=== Exercise requirements ===
1) The cyber security article names the kinds of organizations that take part in The Federated Model. List them.
2) From the cyber security article, return the passage that begins with the words containing "The initiative is" and ends with "hit critical mass.", copied word for word.

───── Text provided ─────

By Cara Garretson
Argonne National Laboratory, a division of the Department of Energy
(DOE) operated out of the University of Chicago, is spearheading an
effort to collect information about cyber security events that is
beginning to gain steam.
Called The Federated Model, this information-sharing initiative among
government, universities, and research labs began last fall and
currently has about half a dozen active members, says Scott Pinkerton,
manager of network services for the lab in DuPage County, Ill.
The initiative is open to any organization wanting to share details,
or even just view information, regarding attempts by different IP
addresses to access networks and how organizations have responded to
these attempts, in an effort to spot patterns of malicious behavior
and proactively block security threats, says Pinkerton.
For example, if one member of the Federated Model suffers an attack
from a certain IP address, another member may be able to block that IP
address from accessing its network and thwart a second attack, he
"We're reinforcing the idea that we could be smarter, and more
prepared," Pinkerton says. While the number of members is growing,
Pinkerton says The Federated Model hasn't yet hit critical mass.
Pinkerton discussed The Federated Model's progress at Network World=92s
IT Roadmap conference held in Chicago late last month during a session
on security. He stressed the importance of monitoring NetFlow data to
search for zero-day attack traffic patterns, a practice his department
engages in. NetFlow is a Cisco technology for storing traffic flow
histories on routers and switches.

───── Material provided ─────

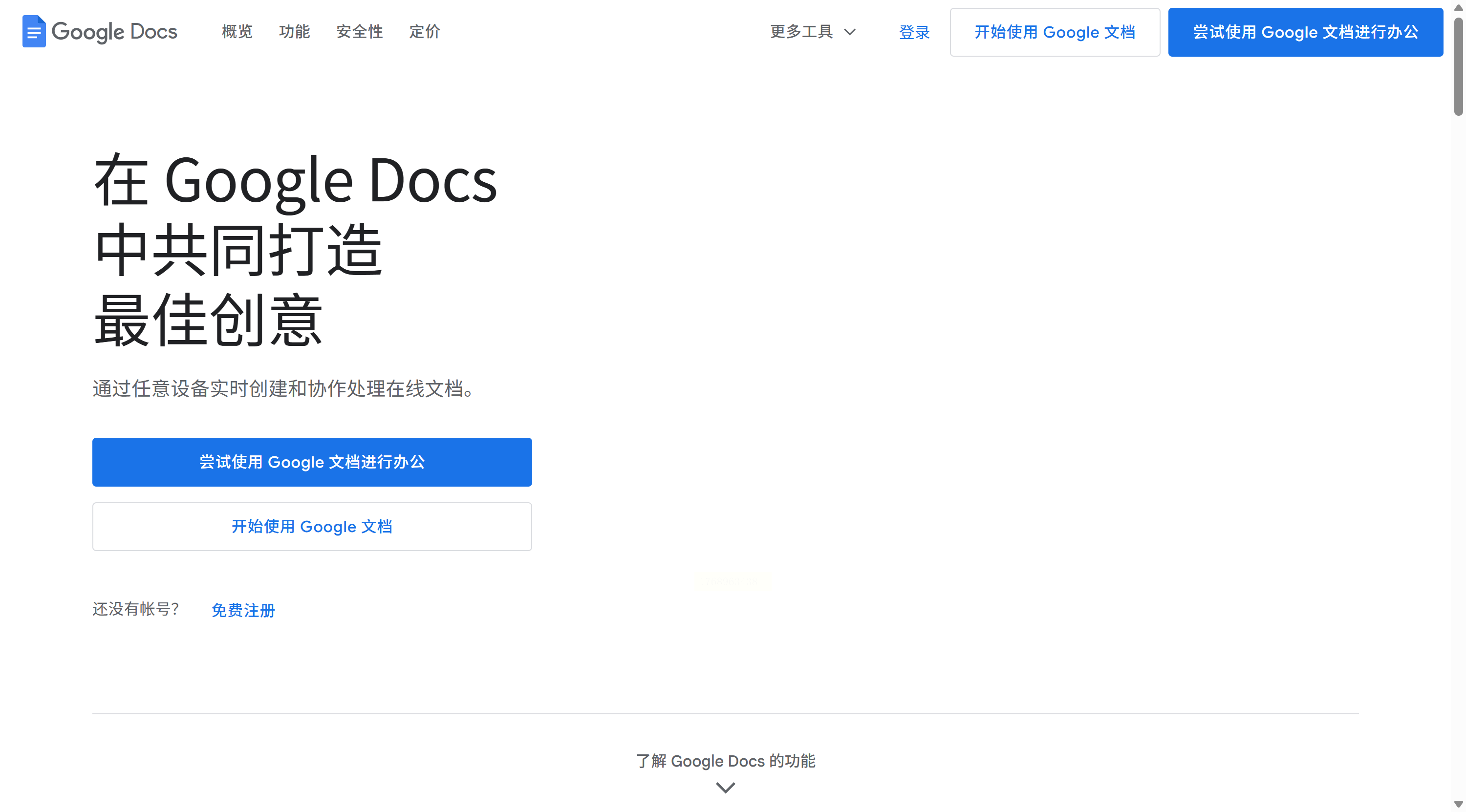Click hero white 开始使用 Google 文档 button
The width and height of the screenshot is (1466, 812).
coord(312,526)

─────

=== Responses to the tasks ===
1)
- Government
- Universities
- Research labs

2)
The initiative is open to any organization wanting to share details,
or even just view information, regarding attempts by different IP
addresses to access networks and how organizations have responded to
these attempts, in an effort to spot patterns of malicious behavior
and proactively block security threats, says Pinkerton.
For example, if one member of the Federated Model suffers an attack
from a certain IP address, another member may be able to block that IP
address from accessing its network and thwart a second attack, he
"We're reinforcing the idea that we could be smarter, and more
prepared," Pinkerton says. While the number of members is growing,
Pinkerton says The Federated Model hasn't yet hit critical mass.